To split an alignment, you need two input files: the concatenated alignment and the partition file. If you skip inputting partition file, the app will assume the partition is embedded in the alignment file.

The command is as below:

segul align split --input <path-to-alignment> --input-partition <path-to-partition-file>

For example:

segul align split --input concat-alignment.nexus --input-partition concat-alignment-partition.nex

Check Partition for Errors

The command above assume the partition following this rule:

  1. The first partition position starts with 1.
  2. The next partition is next number after the end of the previous partition. If codon model, it will check the next locus applies the rule.
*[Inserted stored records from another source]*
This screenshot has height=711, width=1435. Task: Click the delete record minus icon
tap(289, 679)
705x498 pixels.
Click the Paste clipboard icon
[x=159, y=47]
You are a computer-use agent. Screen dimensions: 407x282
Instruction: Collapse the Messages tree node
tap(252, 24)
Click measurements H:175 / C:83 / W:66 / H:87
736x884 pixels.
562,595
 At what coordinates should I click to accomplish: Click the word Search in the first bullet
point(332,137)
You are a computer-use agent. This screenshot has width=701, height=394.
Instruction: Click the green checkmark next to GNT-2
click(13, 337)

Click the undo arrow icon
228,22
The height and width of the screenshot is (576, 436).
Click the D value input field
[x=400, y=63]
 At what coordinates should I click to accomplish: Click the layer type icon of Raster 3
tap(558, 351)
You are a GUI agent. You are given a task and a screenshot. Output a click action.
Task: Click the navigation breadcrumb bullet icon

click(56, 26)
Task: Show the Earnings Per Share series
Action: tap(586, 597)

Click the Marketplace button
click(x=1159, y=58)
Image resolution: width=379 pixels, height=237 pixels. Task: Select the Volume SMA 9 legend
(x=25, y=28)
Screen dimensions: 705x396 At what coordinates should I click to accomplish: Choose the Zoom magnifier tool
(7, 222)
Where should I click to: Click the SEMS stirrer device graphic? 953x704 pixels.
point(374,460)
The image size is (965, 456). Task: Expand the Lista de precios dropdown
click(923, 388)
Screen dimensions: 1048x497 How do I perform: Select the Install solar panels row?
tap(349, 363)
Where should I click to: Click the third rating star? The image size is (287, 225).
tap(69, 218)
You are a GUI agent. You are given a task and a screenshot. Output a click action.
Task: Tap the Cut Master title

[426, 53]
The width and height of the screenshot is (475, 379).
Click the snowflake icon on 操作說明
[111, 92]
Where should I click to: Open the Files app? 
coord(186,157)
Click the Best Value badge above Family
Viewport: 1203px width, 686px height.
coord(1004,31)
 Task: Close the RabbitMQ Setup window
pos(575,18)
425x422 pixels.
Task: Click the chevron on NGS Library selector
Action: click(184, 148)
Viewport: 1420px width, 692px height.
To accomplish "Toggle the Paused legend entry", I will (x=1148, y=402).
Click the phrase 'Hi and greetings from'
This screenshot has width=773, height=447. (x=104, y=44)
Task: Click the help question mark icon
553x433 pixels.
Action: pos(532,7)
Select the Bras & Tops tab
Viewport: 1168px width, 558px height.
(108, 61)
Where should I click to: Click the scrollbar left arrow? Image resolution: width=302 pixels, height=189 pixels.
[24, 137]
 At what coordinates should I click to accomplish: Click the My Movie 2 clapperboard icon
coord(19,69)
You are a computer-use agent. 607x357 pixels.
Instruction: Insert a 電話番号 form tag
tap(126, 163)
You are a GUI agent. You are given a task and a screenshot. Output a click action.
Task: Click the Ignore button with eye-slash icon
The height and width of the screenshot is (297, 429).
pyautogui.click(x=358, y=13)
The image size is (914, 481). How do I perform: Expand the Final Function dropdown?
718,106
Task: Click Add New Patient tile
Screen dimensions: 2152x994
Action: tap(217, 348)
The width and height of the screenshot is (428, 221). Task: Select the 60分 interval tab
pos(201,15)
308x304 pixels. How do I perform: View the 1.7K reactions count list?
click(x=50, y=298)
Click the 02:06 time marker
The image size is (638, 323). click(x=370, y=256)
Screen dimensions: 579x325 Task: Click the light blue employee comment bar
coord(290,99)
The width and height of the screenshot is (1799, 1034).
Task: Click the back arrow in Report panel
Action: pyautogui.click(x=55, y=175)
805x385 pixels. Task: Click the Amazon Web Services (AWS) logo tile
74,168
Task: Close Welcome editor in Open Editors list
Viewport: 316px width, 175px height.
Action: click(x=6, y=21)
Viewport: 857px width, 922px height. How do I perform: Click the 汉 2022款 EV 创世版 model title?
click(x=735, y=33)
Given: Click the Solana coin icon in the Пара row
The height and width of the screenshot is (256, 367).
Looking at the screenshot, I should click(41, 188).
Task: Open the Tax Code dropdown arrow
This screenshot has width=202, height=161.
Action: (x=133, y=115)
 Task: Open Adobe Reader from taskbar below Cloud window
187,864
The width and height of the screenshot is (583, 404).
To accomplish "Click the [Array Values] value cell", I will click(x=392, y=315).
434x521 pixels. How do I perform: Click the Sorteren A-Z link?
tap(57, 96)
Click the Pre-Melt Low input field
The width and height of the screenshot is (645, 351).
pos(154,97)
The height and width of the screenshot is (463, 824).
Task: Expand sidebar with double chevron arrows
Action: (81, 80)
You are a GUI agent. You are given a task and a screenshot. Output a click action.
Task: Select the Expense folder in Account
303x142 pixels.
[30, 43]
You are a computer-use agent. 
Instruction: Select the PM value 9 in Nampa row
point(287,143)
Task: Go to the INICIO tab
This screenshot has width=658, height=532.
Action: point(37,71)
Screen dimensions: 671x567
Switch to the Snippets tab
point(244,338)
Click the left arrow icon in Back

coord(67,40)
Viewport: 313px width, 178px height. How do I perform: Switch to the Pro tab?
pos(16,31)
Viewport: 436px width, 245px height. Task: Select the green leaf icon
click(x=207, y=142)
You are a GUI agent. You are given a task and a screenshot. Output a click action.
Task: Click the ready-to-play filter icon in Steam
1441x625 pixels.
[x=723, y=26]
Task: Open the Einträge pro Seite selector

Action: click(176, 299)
To skip the partition check, use the --skip-checking option:

segul align split --input concat-alignment.nexus --input-partition concat-alignment-partition.nex --skip-checking

Supported partition format for splitting alignment

segul support two kind of RaXML format:

With datatype written in the partitions:

DNA, locus_1 = 1-5
DNA, locus_2 = 6-10

Or without the datatype:

locus_1 = 1-5
locus_2 = 6-10

For nexus partition:

#Nexus
begin set
charset locus_1 = 1-5;
charset locus_2 = 6-10;
end;

segul partition parser is robust when dealing with extra spaces, but forbid the use of spaces for the locus names.

This nexus format will work:

#Nexus
begin set
charset locus_1 = 1 - 5 ;
charset locus_2 = 6 - 10 ;
end;

But this will not work:

#Nexus
begin set
charset 'locus 1' = 1-5;
charset 'locus 2' = 6-10;
end;

Some other programs write locus names with file extension (contain dot). In that case, segul will replace it with underscore to avoid name conflict when changing file extension.

For example:

#Nexus
begin set
charset locus_1.nex = 1 - 5 ;
charset locus_2.nex = 6 - 10 ;
end;

In this case above, segul will write the output file as locus_1_nex.nex and locus_2_nex.nex (if save to nexus).